▸ Problem to work on
Rewrite every line of the material below, keeping each entry's text and scaling each coordinate in its answer by 0.65, rounded to a whole number with halves rounded up. Leave the pictures out.

▸ Entries on target coordinates

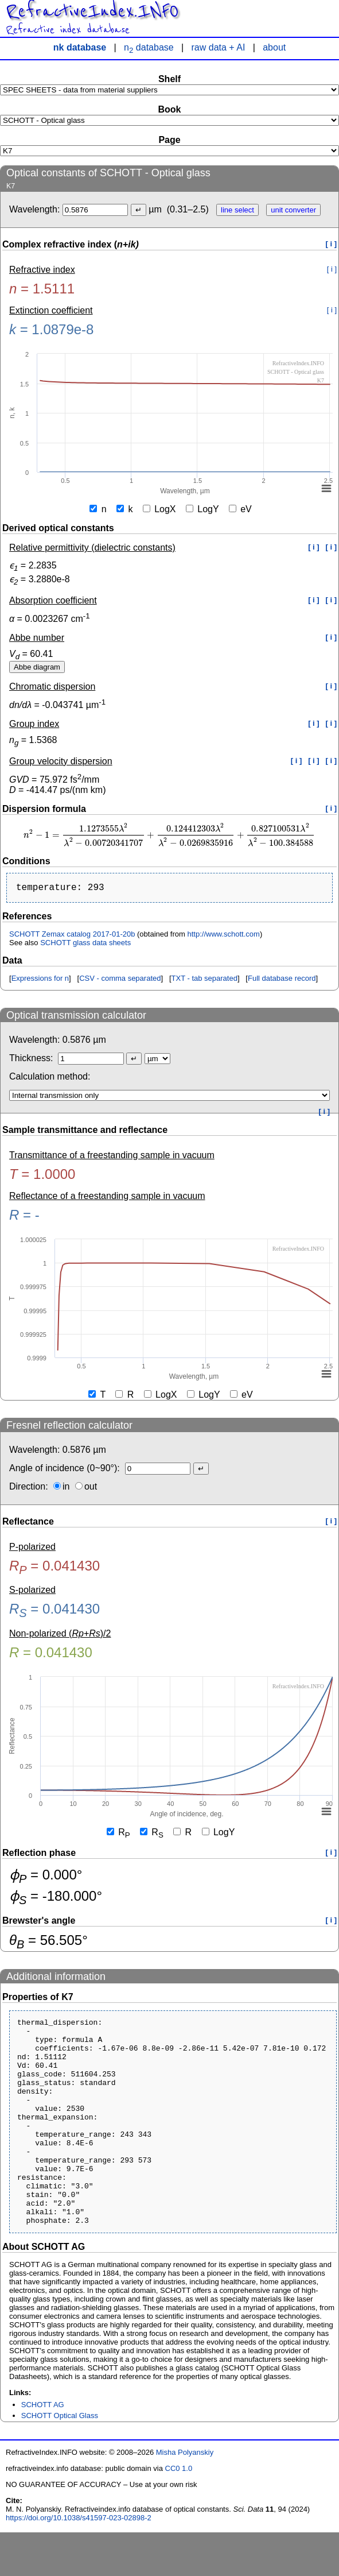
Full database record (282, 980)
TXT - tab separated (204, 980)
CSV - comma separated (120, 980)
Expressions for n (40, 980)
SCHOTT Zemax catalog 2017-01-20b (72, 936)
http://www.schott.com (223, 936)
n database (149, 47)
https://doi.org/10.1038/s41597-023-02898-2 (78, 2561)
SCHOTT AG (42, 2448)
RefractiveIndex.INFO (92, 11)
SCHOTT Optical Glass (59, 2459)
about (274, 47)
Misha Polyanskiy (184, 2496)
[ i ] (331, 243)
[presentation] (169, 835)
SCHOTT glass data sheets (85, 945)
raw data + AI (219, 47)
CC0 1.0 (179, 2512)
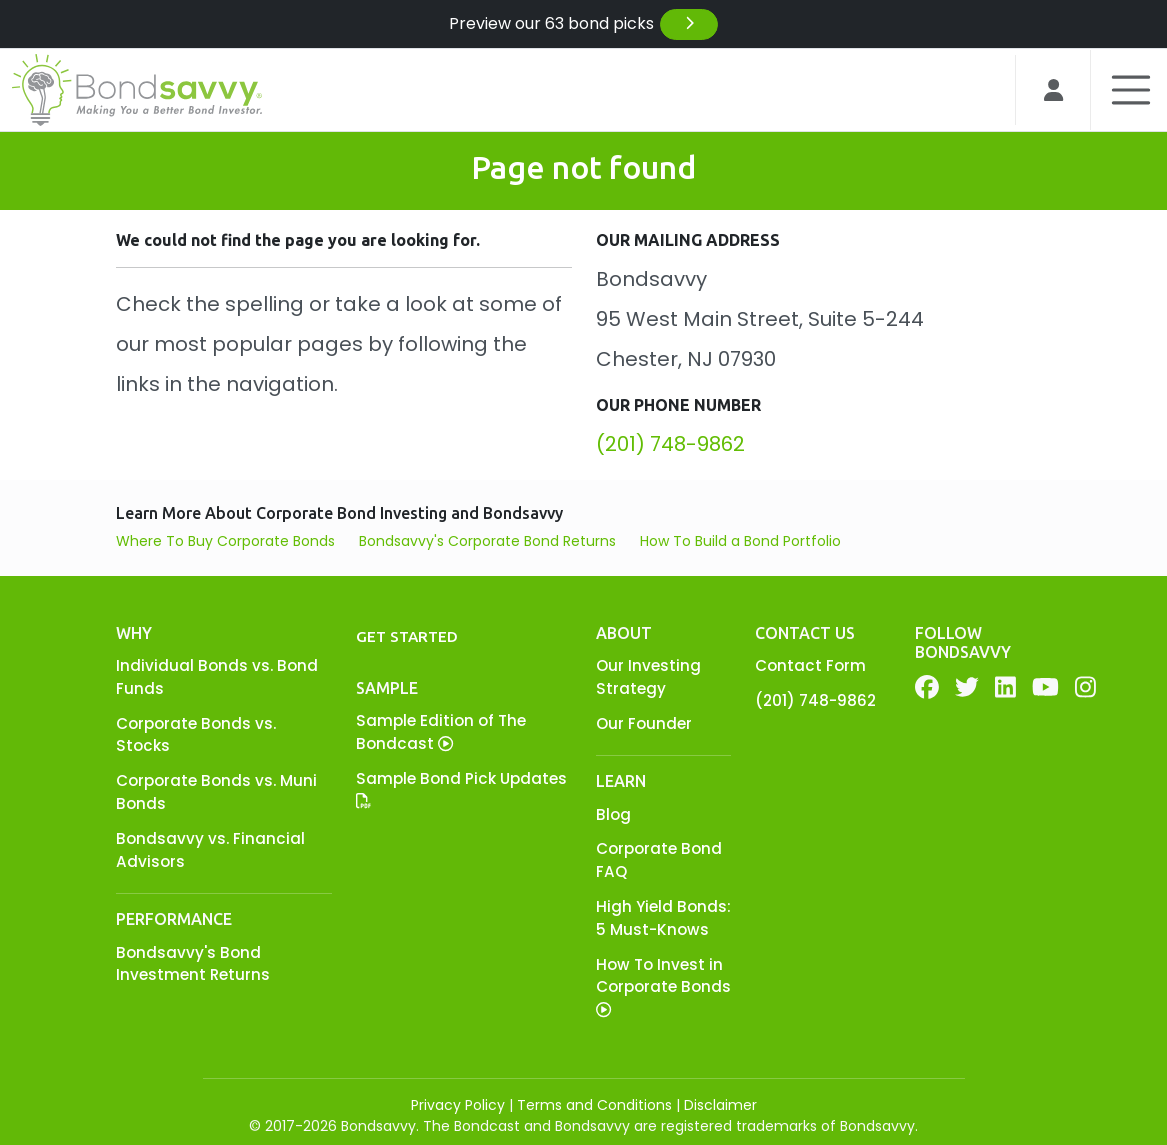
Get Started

▸ Solution to the problem
Full database record (183, 637)
TXT - tab separated (133, 637)
CSV - comma separated (78, 637)
Expressions for n (26, 637)
SCHOTT Zemax catalog 2017-01-20b (47, 608)
http://www.schott.com (145, 608)
n database (97, 31)
https://doi.org/10.1038/s41597-023-02898-2 (51, 1665)
SCHOTT AG (27, 1591)
RefractiveIndex.INFO (60, 7)
SCHOTT Optical Glass (38, 1598)
about (178, 31)
Misha Polyanskiy (120, 1622)
[ i ] (215, 158)
[presentation] (110, 543)
SCHOTT glass data sheets (55, 614)
raw data + AI (142, 31)
CC0 1.0 (116, 1633)
Get Started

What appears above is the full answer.